🤖 AI Summary
This work addresses the vulnerability of black-box automatic speech recognition (ASR) systems to high-fidelity adversarial attacks, for which efficient methods to generate realistic failure-inducing samples remain scarce. The authors propose GATAS, a novel approach that—without access to model gradients—leverages phoneme-level latent space interpolation in text-to-speech models to synthesize natural-sounding speech. By integrating multi-objective optimization to balance semantic perturbation and perceptual quality, GATAS effectively induces transcription errors in target ASR systems. Experimental results demonstrate that GATAS achieves a 98% attack success rate while producing samples with lower distortion and superior subjective audio quality, matching the performance of white-box methods. These findings underscore the critical role of aligning representational fidelity with perceptual realism in effective black-box ASR testing.
📝 Abstract
Automatic speech recognition (ASR) systems have achieved high accuracy with transformer-based models, enabling deployment in critical applications. However, they remain vulnerable to adversarial manipulation, particularly in black-box settings where attacks must preserve perceptual naturalness. This work introduces GATAS, a black-box testing approach that generates failure inducing inputs by operating in the phoneme-level latent space of a text- to-speech model. Instead of perturbing waveforms directly, the approach interpolates latent representations to induce transcription errors while remaining within the manifold of natural speech. The attack is formulated as a multi-objective optimization problem balancing semantic divergence and perceptual quality.
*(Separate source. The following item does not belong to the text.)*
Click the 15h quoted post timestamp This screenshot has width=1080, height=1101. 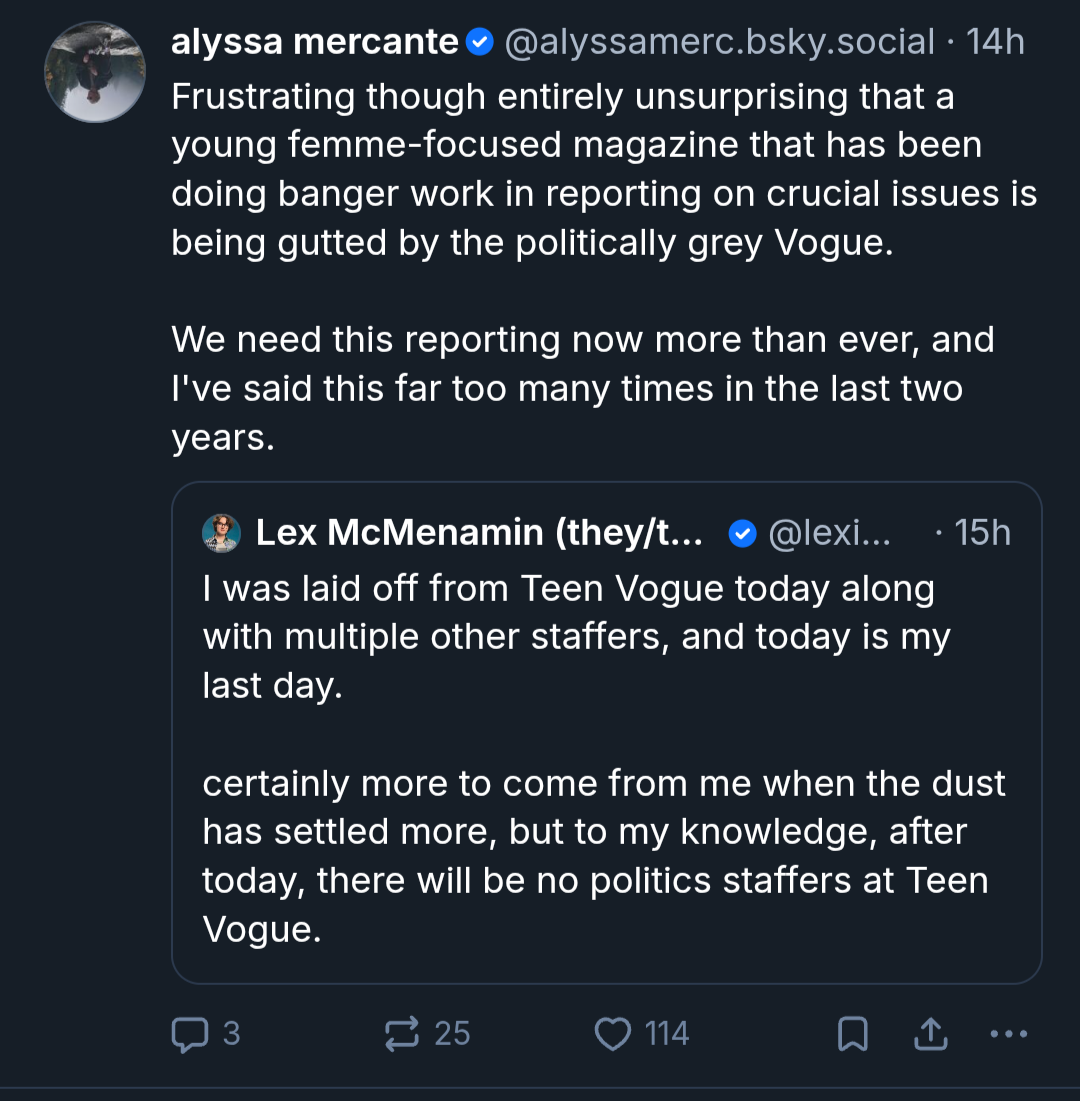[x=982, y=533]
Our empirical evaluation against both white-box and black-box baselines shows that GATAS achieves a 98% success rate while producing lower distortion and higher perceptual quality, as confirmed by human studies. Despite operating without gradient access, GATAS remains competitive against white-box methods, highlighting that representation and perceptual alignment are more critical than access to model internals. Overall, our results demonstrate that untargeted latent-space optimization enables the efficient generation of realistic and effective test cases for ASR systems.